Word and element location data
════════

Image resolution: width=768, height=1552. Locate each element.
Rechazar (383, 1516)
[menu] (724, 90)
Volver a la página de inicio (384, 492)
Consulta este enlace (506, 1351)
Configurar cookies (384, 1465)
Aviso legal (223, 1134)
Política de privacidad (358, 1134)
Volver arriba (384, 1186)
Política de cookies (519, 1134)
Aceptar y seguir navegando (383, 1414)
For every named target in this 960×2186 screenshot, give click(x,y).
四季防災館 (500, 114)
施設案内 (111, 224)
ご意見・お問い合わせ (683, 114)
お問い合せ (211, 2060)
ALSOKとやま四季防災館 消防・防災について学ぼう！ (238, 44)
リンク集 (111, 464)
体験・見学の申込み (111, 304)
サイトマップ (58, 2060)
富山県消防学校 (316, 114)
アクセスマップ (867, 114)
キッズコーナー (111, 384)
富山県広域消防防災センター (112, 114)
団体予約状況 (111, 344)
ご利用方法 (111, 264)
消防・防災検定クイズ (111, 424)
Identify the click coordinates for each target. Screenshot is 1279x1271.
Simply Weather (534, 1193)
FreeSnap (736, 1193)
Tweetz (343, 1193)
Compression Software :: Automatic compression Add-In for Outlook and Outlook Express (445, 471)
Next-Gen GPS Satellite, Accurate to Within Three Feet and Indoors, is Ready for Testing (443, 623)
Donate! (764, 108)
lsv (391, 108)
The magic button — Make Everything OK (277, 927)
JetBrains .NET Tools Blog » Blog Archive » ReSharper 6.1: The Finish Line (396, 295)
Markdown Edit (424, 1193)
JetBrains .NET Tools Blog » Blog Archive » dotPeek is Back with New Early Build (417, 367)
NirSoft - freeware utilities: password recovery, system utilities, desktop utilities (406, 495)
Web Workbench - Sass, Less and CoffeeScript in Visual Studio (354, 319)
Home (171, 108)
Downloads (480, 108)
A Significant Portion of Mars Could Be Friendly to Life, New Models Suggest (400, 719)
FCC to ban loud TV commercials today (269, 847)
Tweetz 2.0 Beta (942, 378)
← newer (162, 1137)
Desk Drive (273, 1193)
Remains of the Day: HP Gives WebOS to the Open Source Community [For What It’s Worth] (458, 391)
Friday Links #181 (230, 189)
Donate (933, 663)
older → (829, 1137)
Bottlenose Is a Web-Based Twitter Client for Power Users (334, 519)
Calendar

════════

◆ WHAT IS REQUIRED ◆
Repeat word for word every line of the entries, from the line with "Donate (933, 663)" up to and including the last line.

◆ EXERCISE RESULT ◆
Donate (933, 663)
older → (829, 1137)
Bottlenose Is a Web-Based Twitter Client for Power Users (334, 519)
Calendar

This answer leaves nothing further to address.